Stated problem 1 >> In the Kubernetes forum question, turn the paragraph that begins "I have a pod" into a short list that keeps its main facts.

Page extract >>
2
votes

I have a pod wiht an app server that is connecting to an external database. For redundancy, I want to run multiple pods, so I scaled up the deployment to 3 with a rolingupdate strategy (maxSurge = 1 and maxUnavailable = 1).

Sometimes (most of the times) the pods fail on first create, because I am using liquibase, and all the pods try to lock the database at the same time.

The easiest solution to me seems to have the pods start up sequentially. So startup pod 1, wait for 60 secs and startup pod 2 etc.

Is that a valid solution? How can I achieve that in k8s (v1.14)?

Here's the output of kubectl describe deploy:

Name:                   jx-apollon
Namespace:              jx-staging
CreationTimestamp:      Sun, 27 Oct 2019 21:28:07 +0100
Labels:                 chart=apollon-1.0.348
                        draft=draft-app
                        jenkins.io/chart-release=jx
                        jenkins.io/namespace=jx-staging
                        jenkins.io/version=4
Annotations:            deployment.kubernetes.io/revision: 3
                        jenkins.io/chart: env
                        kubectl.kubernetes.io/last-applied-configuration:
                          {"apiVersion":"extensions/v1beta1","kind":"Deployment","metadata":{"annotations":{"jenkins.io/chart":"env"},"labels":{"chart":"apollon-1.0...

(Stored items from a collection)
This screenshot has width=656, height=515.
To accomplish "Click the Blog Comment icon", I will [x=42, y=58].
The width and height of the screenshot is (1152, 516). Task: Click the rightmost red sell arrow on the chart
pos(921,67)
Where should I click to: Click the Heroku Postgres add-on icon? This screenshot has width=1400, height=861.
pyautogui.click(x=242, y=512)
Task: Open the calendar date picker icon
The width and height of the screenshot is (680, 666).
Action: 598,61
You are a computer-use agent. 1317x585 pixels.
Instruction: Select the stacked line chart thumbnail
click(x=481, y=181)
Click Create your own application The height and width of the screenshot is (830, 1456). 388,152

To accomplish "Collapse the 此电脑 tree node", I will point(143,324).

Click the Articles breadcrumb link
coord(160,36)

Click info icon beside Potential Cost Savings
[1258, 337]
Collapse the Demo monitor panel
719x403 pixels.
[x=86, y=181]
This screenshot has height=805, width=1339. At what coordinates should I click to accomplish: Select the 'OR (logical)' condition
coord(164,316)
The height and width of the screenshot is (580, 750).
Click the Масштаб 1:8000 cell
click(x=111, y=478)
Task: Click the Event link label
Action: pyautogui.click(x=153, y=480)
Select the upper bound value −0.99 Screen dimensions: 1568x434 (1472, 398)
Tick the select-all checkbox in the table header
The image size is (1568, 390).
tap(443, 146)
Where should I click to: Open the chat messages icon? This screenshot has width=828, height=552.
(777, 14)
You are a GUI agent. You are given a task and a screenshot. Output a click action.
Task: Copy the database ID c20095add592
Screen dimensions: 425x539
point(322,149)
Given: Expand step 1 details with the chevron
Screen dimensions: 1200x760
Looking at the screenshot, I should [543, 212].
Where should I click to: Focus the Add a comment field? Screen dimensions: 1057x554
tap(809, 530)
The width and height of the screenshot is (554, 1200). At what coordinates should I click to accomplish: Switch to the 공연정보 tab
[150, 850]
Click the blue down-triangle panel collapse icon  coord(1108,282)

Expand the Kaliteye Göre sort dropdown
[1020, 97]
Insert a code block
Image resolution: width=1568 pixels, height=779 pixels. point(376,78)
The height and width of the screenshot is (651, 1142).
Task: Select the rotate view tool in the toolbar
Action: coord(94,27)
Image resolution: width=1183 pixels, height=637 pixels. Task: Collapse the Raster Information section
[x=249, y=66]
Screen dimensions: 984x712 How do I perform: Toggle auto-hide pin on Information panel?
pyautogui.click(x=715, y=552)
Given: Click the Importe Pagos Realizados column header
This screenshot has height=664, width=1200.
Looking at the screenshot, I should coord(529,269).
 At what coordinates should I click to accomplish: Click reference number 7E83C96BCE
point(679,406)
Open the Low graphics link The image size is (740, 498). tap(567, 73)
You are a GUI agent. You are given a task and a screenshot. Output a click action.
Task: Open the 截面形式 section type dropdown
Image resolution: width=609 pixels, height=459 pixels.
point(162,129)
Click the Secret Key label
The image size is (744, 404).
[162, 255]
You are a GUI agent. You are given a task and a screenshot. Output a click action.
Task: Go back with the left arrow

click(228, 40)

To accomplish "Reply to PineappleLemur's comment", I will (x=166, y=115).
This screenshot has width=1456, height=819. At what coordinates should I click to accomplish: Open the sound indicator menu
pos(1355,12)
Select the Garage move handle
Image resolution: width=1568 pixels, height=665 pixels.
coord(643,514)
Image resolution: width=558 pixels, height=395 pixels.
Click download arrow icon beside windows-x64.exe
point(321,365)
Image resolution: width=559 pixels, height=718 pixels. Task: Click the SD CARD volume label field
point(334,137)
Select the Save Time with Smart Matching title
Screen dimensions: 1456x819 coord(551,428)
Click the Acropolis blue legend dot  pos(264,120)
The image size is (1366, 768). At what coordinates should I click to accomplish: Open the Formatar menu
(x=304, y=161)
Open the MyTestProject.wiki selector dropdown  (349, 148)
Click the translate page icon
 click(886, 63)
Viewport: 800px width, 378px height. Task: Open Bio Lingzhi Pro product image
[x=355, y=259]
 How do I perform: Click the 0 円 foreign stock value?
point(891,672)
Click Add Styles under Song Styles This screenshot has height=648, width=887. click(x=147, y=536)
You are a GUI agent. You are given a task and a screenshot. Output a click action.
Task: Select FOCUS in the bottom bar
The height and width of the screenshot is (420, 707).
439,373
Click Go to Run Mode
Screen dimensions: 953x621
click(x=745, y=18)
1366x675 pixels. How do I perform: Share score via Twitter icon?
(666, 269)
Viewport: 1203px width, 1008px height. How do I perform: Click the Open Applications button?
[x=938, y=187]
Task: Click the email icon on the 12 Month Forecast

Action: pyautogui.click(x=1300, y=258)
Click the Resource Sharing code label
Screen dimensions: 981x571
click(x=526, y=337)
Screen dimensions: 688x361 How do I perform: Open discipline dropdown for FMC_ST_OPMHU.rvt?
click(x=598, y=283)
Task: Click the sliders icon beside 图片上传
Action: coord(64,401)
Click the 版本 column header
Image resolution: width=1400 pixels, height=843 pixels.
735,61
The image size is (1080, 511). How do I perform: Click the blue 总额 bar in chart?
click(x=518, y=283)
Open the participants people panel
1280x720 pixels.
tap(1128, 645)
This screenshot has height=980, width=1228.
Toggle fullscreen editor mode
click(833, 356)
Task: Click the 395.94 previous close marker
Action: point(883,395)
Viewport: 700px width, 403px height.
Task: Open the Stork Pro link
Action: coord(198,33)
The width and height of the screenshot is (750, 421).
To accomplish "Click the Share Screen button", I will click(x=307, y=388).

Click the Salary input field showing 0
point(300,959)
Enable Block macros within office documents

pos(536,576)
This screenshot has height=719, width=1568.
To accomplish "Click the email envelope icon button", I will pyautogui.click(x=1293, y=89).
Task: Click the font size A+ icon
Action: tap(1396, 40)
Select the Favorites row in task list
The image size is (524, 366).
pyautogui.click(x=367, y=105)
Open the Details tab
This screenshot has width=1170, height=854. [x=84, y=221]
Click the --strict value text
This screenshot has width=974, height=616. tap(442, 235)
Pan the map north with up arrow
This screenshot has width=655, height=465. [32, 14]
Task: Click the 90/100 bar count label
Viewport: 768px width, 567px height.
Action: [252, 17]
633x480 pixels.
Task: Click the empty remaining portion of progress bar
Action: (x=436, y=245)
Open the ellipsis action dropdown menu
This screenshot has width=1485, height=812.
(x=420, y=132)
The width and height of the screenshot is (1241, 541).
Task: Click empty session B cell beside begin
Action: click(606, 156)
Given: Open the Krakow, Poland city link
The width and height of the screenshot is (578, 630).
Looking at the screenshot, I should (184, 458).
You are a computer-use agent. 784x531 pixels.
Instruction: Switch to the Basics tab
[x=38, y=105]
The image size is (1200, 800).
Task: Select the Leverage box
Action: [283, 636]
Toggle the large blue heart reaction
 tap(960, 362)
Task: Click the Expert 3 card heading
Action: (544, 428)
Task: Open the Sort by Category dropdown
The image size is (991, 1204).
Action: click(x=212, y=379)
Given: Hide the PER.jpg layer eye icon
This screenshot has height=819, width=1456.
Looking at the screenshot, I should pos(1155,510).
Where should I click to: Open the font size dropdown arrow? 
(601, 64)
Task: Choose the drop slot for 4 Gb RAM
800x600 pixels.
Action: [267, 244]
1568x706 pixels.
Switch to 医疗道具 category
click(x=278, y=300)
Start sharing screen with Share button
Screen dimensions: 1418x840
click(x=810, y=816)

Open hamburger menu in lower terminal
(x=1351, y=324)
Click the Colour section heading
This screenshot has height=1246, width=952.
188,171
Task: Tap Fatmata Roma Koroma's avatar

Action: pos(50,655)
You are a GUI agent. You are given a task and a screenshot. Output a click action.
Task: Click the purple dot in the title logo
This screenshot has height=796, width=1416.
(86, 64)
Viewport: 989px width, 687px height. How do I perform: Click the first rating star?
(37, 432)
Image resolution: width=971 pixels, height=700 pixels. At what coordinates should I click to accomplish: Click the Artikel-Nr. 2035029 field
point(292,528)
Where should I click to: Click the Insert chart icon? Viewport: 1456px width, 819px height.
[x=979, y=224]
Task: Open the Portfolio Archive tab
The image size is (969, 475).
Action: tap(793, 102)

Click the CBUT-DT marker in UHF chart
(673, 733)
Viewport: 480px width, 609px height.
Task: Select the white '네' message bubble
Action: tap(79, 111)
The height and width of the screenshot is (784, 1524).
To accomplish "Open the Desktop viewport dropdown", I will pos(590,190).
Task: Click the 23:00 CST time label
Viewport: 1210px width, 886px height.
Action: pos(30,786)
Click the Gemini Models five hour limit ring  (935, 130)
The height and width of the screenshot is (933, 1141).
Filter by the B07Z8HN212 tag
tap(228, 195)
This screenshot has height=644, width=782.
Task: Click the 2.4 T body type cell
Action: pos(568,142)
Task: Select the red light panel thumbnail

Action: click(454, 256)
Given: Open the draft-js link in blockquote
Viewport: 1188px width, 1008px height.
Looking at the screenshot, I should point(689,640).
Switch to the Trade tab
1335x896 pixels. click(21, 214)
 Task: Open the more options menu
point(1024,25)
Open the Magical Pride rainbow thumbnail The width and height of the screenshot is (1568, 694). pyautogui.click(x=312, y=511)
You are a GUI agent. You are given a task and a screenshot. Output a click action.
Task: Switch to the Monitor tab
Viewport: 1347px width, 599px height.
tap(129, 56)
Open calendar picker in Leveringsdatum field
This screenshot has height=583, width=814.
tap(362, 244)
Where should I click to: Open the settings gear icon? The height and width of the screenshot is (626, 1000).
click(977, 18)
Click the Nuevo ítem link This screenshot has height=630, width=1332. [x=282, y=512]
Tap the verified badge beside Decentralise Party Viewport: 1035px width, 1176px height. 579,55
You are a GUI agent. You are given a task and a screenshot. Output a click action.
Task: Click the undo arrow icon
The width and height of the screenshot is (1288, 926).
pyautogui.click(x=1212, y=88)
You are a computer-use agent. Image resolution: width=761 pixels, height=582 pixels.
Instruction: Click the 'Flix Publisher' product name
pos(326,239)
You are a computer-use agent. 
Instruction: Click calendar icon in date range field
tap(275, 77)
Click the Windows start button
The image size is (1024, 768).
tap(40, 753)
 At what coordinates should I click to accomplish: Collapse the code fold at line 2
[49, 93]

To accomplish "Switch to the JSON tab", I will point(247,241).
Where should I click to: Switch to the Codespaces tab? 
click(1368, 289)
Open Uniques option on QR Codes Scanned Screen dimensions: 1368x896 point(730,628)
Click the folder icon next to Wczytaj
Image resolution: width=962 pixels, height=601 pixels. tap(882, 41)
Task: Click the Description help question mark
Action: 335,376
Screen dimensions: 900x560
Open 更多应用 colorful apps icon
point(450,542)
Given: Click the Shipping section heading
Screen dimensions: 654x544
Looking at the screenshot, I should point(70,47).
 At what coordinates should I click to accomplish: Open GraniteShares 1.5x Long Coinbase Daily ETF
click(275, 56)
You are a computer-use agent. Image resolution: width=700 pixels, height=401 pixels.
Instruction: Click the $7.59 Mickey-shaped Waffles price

Stated problem 2 >> Echo everything in the entries from the line that contains "Open the participants people panel" down to the line that contains "Action: coord(198,33)", both of those lines included.

Exercise answer 1 >>
- A single pod runs an app server that connects to an external database.
- For redundancy, the deployment was scaled up to 3 pods.
- It uses a rolling update strategy with maxSurge = 1 and maxUnavailable = 1.

Exercise answer 2 >>
Open the participants people panel
1280x720 pixels.
tap(1128, 645)
This screenshot has height=980, width=1228.
Toggle fullscreen editor mode
click(833, 356)
Task: Click the 395.94 previous close marker
Action: point(883,395)
Viewport: 700px width, 403px height.
Task: Open the Stork Pro link
Action: coord(198,33)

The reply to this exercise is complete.